---------- Data for analysis
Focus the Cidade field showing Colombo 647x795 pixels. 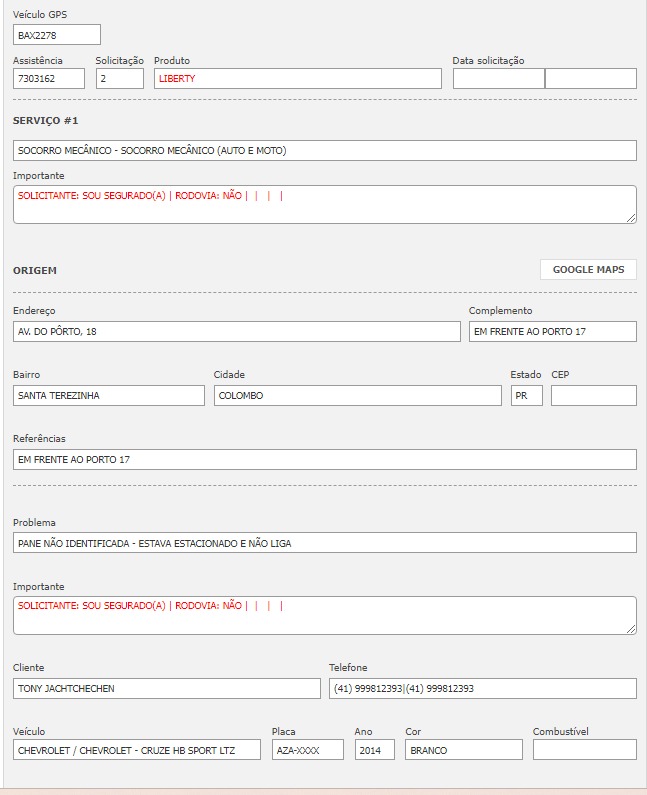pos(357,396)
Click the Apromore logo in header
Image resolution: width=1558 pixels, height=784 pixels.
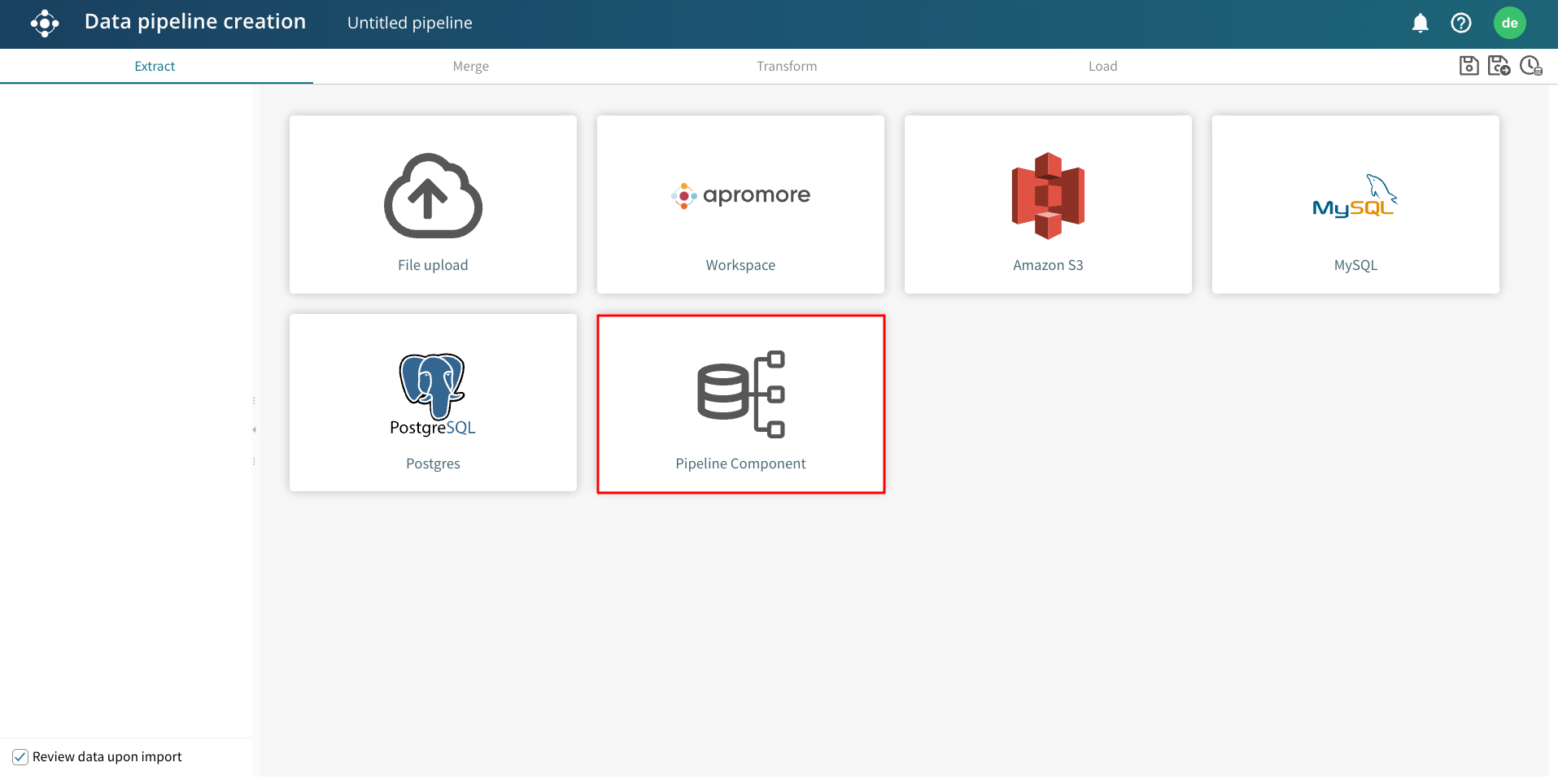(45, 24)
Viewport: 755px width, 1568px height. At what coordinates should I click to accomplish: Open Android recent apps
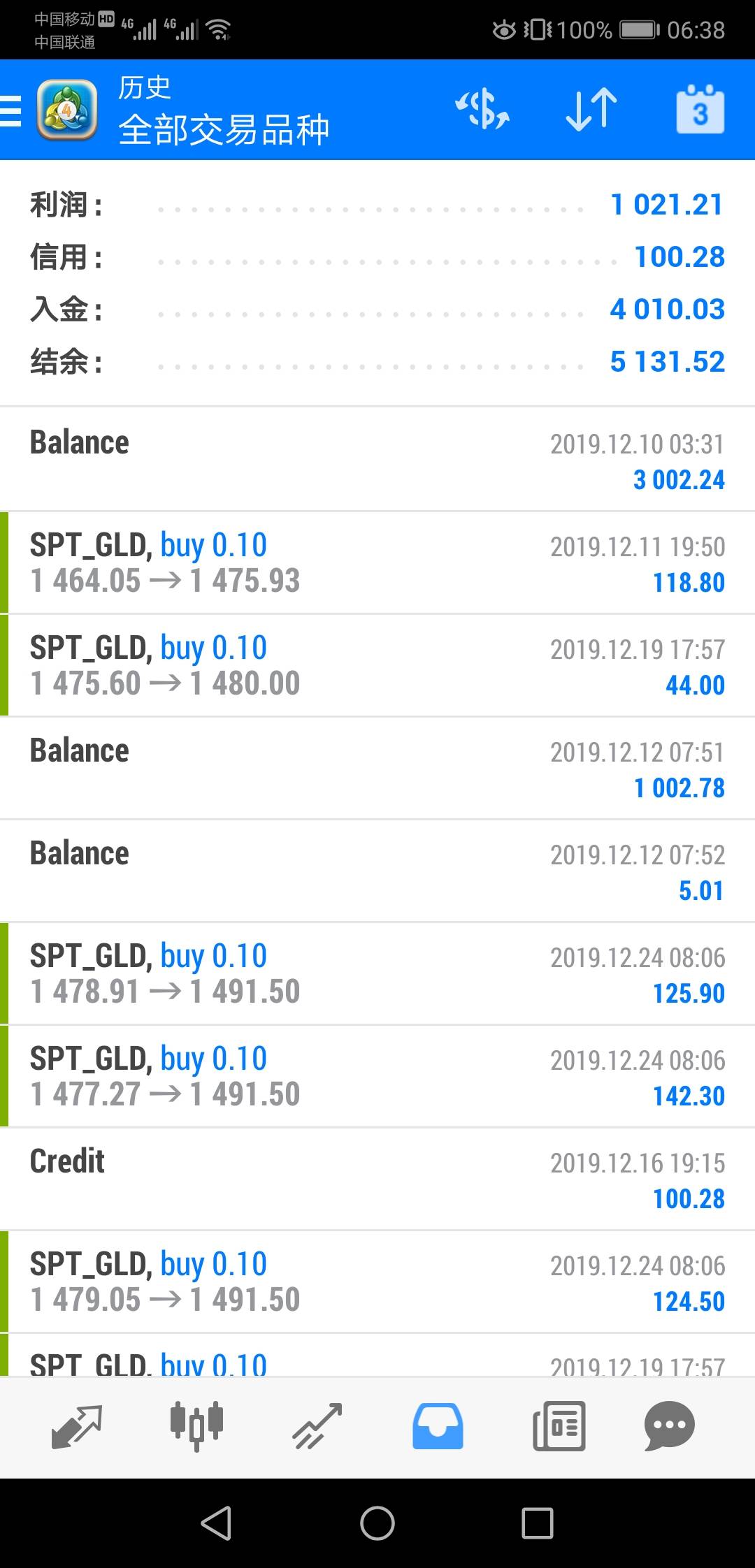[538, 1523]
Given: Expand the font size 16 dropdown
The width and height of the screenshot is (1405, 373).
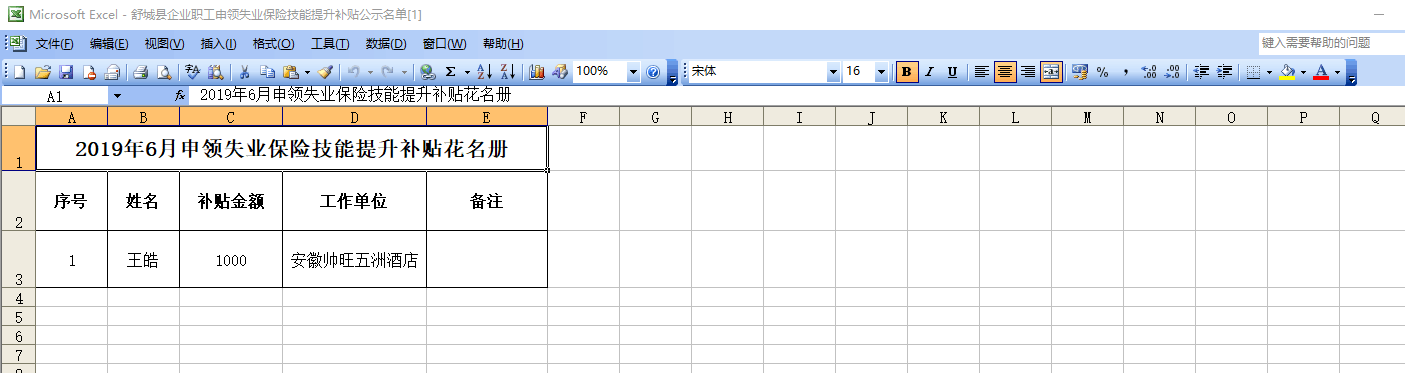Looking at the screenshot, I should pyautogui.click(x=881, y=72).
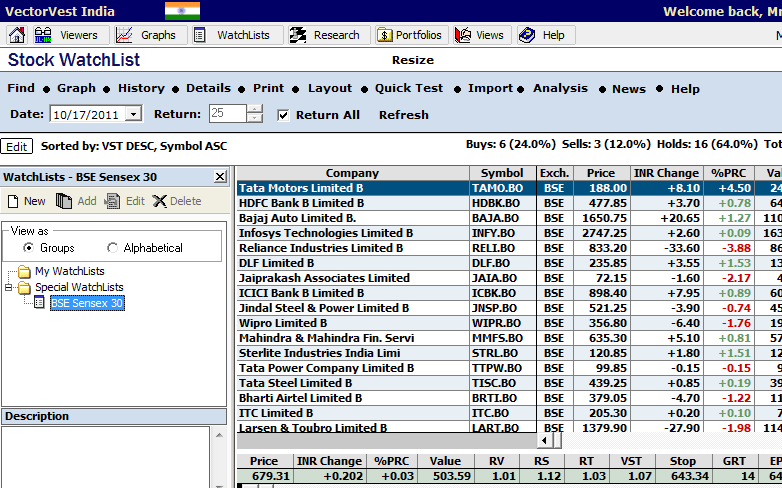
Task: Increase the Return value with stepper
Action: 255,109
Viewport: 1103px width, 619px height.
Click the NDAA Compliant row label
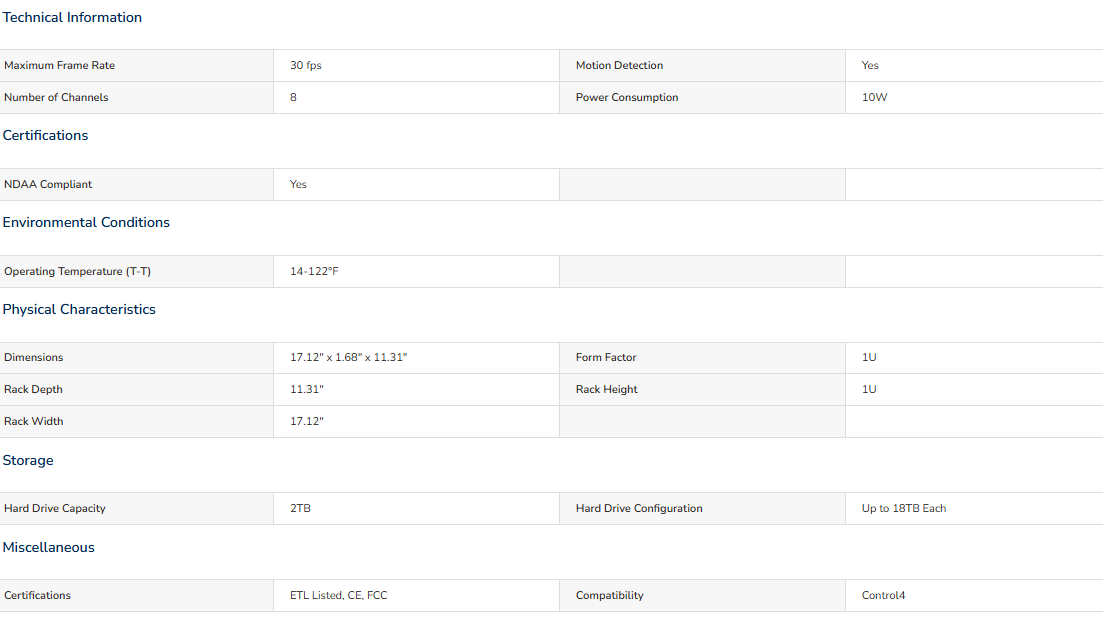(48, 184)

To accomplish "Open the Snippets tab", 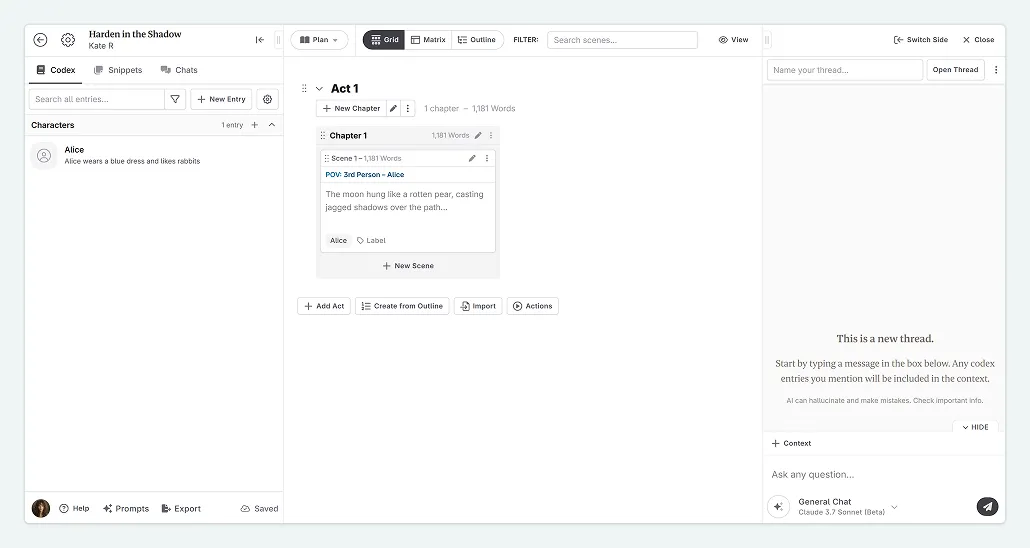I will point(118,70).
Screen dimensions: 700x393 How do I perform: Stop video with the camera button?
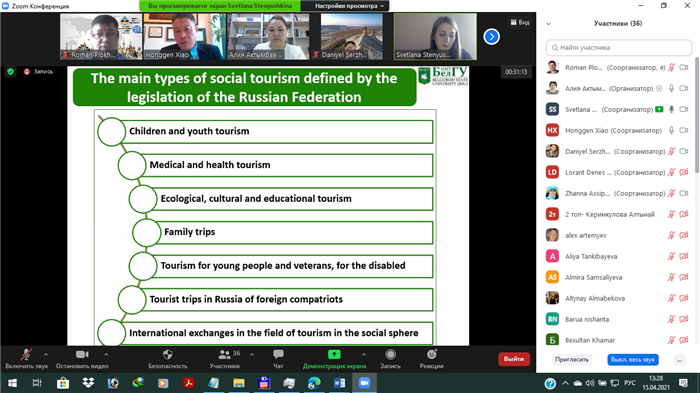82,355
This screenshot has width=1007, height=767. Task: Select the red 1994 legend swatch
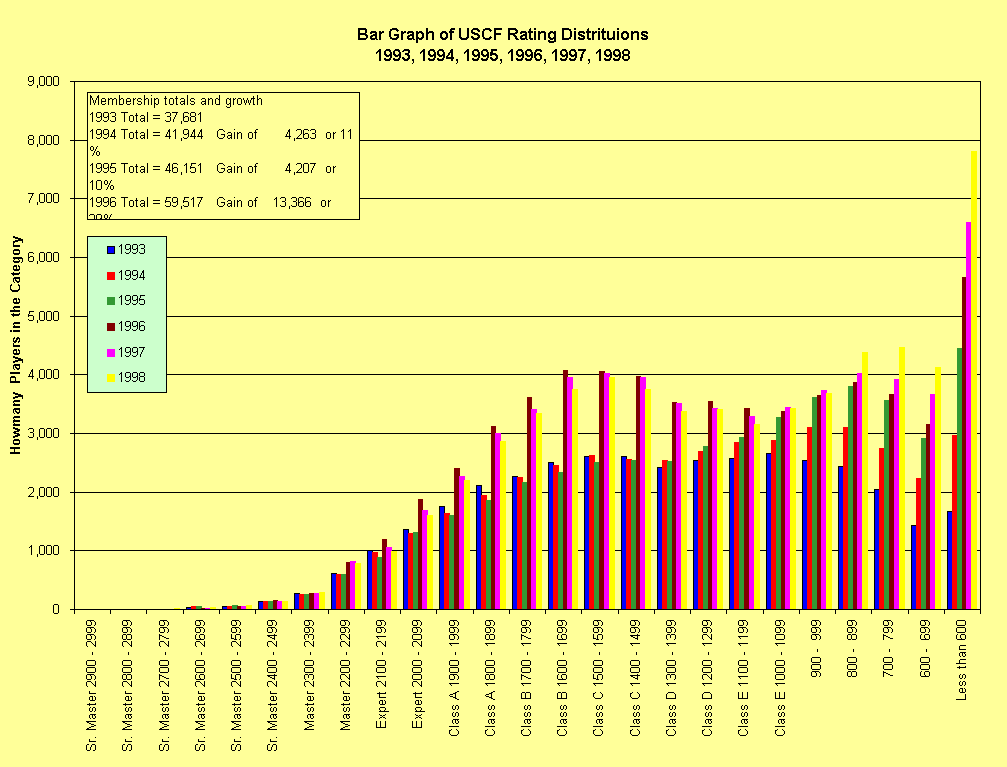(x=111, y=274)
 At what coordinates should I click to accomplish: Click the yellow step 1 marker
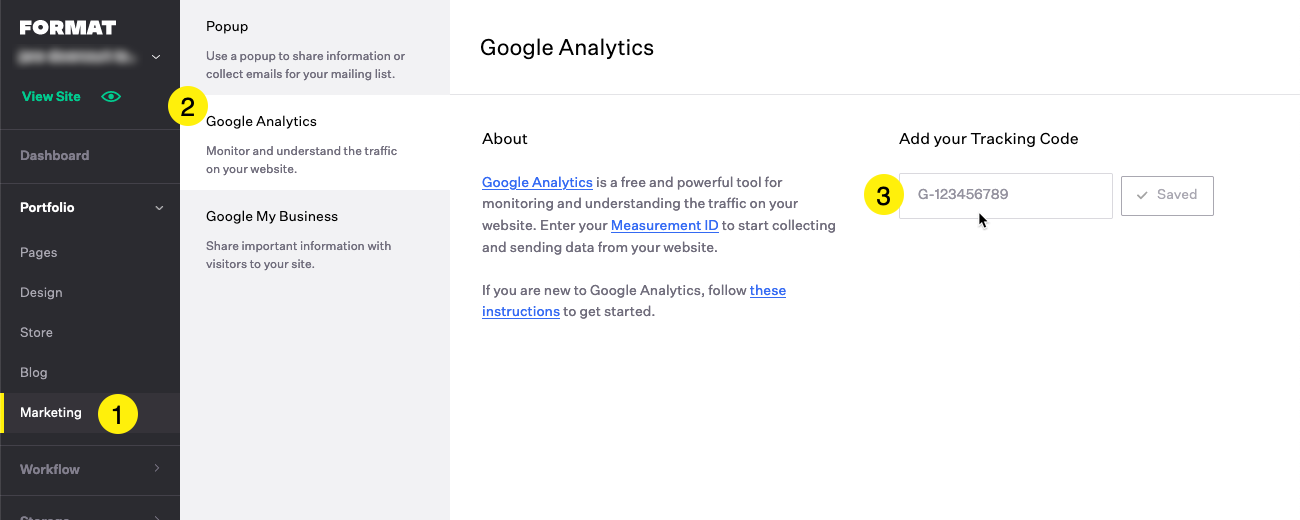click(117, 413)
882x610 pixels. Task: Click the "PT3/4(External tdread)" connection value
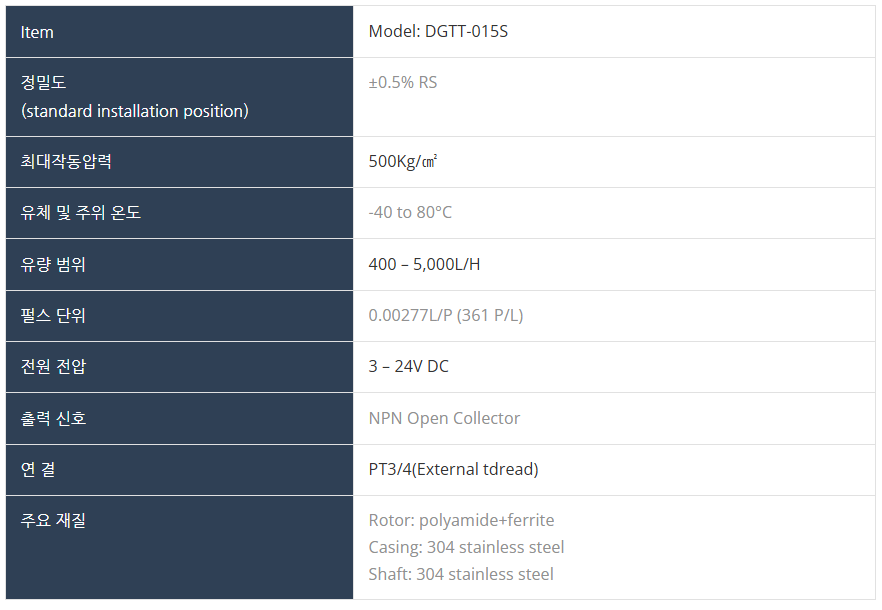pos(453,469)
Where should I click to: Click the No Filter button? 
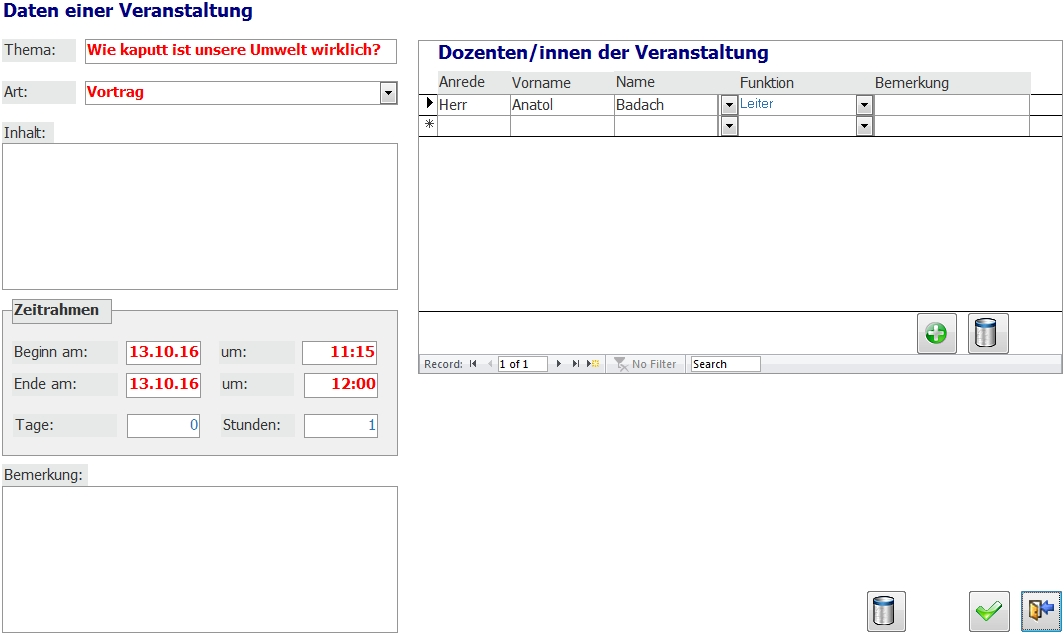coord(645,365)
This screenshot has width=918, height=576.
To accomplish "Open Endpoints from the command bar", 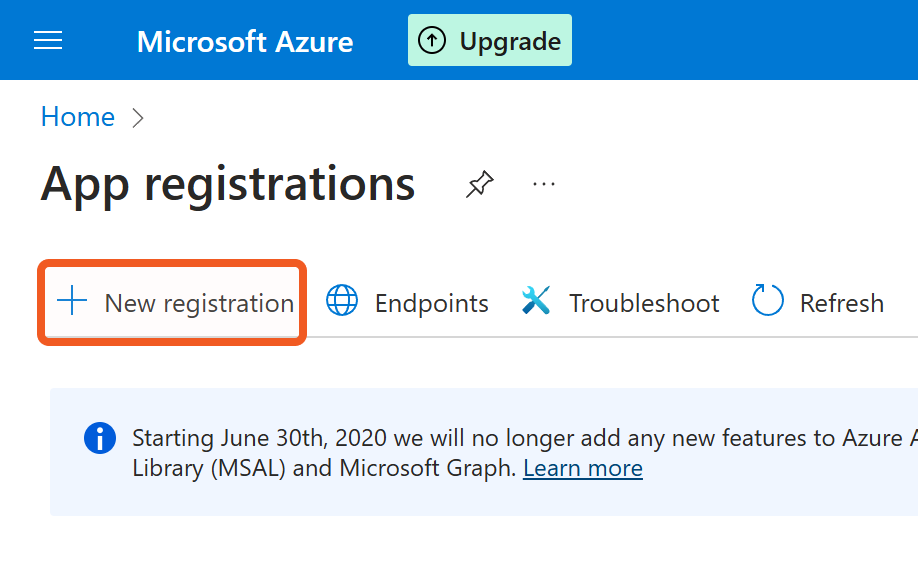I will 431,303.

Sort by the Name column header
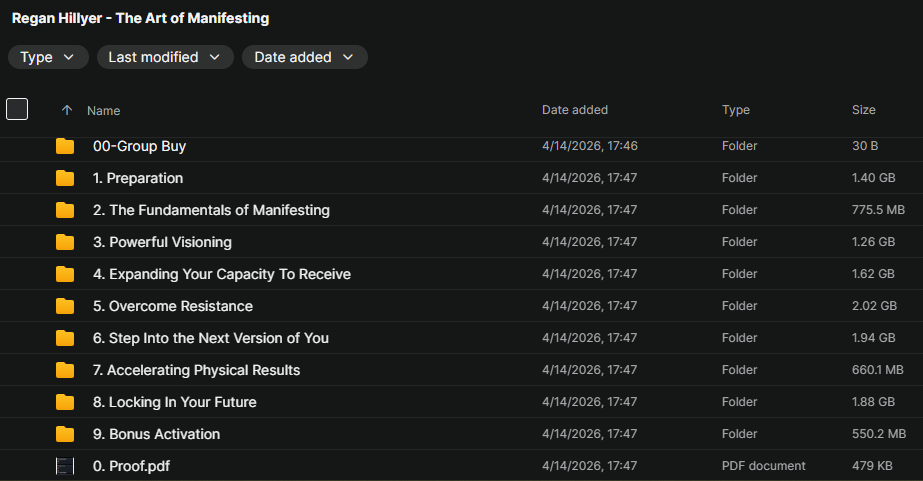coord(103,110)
--------------------
* _The problem_:
Set the pictures aside and transcribe exactly the stretch of lines above, beginning with the one holding "Image resolution: width=1558" and ending with the one holding "Viewport: 1103px width, 619px height.".

* _Answer area_:
Image resolution: width=1558 pixels, height=784 pixels.
(45, 24)
Viewport: 755px width, 1568px height. At what coordinates should I click to accomplish: Open Android recent apps
[538, 1523]
Given: Expand the font size 16 dropdown
The width and height of the screenshot is (1405, 373).
Looking at the screenshot, I should pyautogui.click(x=881, y=72).
Task: Increase the Return value with stepper
Action: 255,109
Viewport: 1103px width, 619px height.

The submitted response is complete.